Als Teenager stieß ich irgendwann auf den sogenannten „Sponti-Spruch“ „Wer aufräumt, ist nur zu faul zum Suchen“ und so hielt ich es mein Leben lang. Hab es ohne größere Zwischenfälle bis zur 50 geschafft.

Ich mag Ordnung als Konzept. Ich liebe auch Symmetrie. Sehr. Aber Asymmetrie liebe ich genau so. Allerdings nur, wenn sie ordentlich umgesetzt wird. Auch die Asymmetrie hat einer gewissen Logik zu folgen, damit man merkt, dass man es hier mit Asymmetrie zu tun hat und nicht mit irgendeinem Zufallsprinzip. Aleatorische Anordnungen machen mich verrückt, die mag ich nicht. Die erfordern zu viel Aufmerksamkeit. Zu viel Denkleistung, die vorausgesetzt wird. Asymmetrien sind als solche offensichtlich, bei Randomness versucht man instinktiv erst mal eine gewisse Ordnung darin zu finden. Selbst wenn es nur ein oder zwei Sekunden sind, die man vergeudet, diese Sekunden sind weg und über eine Zeit von fünfzig Jahren läppert sich das. In Summe zu viel verschwendete Gehirnkapazität, über die man noch verfügen könnte, wenn Dinge symmetrisch gewesen wären.

Wie gesagt, ich mag Ordnung. Aber ich möchte sie nicht selbst herstellen. Das verlangt mir zu viel ab. Geduld und Lebenszeit.

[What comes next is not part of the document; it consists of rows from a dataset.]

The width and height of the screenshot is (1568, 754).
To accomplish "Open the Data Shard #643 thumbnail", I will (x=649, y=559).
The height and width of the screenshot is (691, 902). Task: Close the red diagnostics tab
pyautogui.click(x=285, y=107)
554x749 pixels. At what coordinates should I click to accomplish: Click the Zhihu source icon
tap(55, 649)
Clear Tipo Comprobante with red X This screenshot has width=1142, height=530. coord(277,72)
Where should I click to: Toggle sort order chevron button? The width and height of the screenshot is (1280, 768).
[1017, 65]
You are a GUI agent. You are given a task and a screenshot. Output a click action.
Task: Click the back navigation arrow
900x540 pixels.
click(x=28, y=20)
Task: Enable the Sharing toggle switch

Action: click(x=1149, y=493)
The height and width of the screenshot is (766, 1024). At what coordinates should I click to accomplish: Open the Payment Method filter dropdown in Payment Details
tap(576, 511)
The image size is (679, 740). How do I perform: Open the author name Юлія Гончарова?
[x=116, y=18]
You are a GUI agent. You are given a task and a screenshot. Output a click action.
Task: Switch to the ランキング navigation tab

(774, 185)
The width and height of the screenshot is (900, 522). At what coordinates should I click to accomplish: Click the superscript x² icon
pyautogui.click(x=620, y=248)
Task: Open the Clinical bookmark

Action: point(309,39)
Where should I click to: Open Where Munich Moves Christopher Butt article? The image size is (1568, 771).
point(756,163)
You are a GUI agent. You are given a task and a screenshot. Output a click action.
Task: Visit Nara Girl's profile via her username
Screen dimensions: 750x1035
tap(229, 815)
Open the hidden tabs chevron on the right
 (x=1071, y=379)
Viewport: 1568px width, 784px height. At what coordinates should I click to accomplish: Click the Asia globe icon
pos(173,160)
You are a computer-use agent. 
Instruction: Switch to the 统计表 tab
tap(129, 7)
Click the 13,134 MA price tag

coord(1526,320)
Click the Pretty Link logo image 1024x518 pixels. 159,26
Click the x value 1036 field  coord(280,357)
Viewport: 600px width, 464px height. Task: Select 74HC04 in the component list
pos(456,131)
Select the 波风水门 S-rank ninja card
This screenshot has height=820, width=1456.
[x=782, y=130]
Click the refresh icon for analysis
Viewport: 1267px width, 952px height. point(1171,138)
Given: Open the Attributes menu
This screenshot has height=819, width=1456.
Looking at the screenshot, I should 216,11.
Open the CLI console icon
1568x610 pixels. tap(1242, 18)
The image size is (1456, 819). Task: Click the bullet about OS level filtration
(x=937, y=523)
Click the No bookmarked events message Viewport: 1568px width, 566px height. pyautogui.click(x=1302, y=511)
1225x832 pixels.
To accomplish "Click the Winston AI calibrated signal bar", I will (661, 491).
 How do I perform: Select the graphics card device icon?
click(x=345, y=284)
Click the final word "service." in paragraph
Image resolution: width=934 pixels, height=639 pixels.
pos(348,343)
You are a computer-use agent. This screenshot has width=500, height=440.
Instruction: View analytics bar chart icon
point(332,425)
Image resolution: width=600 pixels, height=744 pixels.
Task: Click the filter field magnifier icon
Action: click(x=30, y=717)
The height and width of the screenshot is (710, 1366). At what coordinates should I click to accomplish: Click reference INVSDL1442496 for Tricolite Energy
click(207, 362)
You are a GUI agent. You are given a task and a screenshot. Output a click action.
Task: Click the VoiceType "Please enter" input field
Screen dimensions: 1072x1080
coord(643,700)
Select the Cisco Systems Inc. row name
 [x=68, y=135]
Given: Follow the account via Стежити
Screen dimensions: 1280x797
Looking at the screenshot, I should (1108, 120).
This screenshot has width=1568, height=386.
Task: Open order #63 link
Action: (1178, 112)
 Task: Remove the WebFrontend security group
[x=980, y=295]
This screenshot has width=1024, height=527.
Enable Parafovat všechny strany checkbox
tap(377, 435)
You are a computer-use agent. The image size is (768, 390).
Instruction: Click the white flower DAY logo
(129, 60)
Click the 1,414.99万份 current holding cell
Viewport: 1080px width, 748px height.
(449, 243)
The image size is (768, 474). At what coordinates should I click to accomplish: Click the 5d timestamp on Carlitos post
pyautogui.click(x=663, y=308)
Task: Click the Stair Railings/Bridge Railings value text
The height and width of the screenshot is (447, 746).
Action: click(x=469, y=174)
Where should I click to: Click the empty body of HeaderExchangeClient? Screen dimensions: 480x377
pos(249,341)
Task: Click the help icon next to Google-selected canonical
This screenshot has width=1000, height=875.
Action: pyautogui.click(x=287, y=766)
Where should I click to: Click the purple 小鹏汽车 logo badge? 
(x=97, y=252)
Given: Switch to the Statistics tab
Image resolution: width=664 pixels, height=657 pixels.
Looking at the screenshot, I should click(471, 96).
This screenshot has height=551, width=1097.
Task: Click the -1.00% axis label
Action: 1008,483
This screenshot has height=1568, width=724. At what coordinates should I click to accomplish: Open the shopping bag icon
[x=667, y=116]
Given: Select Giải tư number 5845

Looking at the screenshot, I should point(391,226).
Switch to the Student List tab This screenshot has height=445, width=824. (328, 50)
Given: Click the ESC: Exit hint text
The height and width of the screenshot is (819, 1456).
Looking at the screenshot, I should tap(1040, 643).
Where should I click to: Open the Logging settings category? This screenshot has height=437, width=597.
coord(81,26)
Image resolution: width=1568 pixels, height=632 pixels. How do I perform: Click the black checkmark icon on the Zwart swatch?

Wenn ich sie brauche, bring ich die Geduld halt auf und quäl ich mich durch (Steuererklärung einfach jedes Jahr ein Drama, seit 25 Jahren…), ansonsten erfreue ich mich an einem außerordentlich unordentlichen Leben.

Und das ist völlig in Ordnung.

Juliane Kling: Struktur

Wilma ist ein ordnungsliebender Mensch. Sie schätzt es, wenn die Dinge ihren geregelten Gang nehmen. Aufgaben erledigt sie planvoll und mit ausgesuchter Sorgfalt. Sie mag es, wenn Handlungen und Abläufe ein durchdachtes System haben. Das verschafft einem Überblick. 

Wenn sich Gegenstände nicht mehr an ihrem gewohnten Platz oder in der von Wilma als sinnvoll erachteten Reihenfolge befinden, gerät sie leicht aus der Fassung. Chaos hat in Wilmas Leben keinen Platz. Deshalb sind To-Do-Listen ihr heiliger Gral. Nur wenig verschafft Wilma so viel Befriedigung, wie einen Tagesordnungspunkt in ihrem Taschenkalender abzustreichen, außer vielleicht ein doppelt gereifter Single Malt mit ihrer Nachbarin Dorea. Dorea ist Griechin und eine echte Whiskyliebhaberin. 

Dorea meint, der verfluchte Ouzo solle bleiben, wo der Pfeffer wächst und zwar in der Unterwelt. Ungeachtet der Tatsache, dass Wilma einen kräftigen Ouzo sicherlich nicht ablehnen würde, könnte sie bei dieser Aussage regelmäßig an die Decke gehen. In der Unterwelt kann ihrer Ansicht nach nicht einmal der Pfeffer wachsen. Da wächst überhaupt nichts, abgesehen von Doreas haarsträubenden Schnapstheorien. Wilma hasst Ungenauigkeiten und man könnte sie in dieser Hinsicht durchaus als pedantisch bezeichnen. 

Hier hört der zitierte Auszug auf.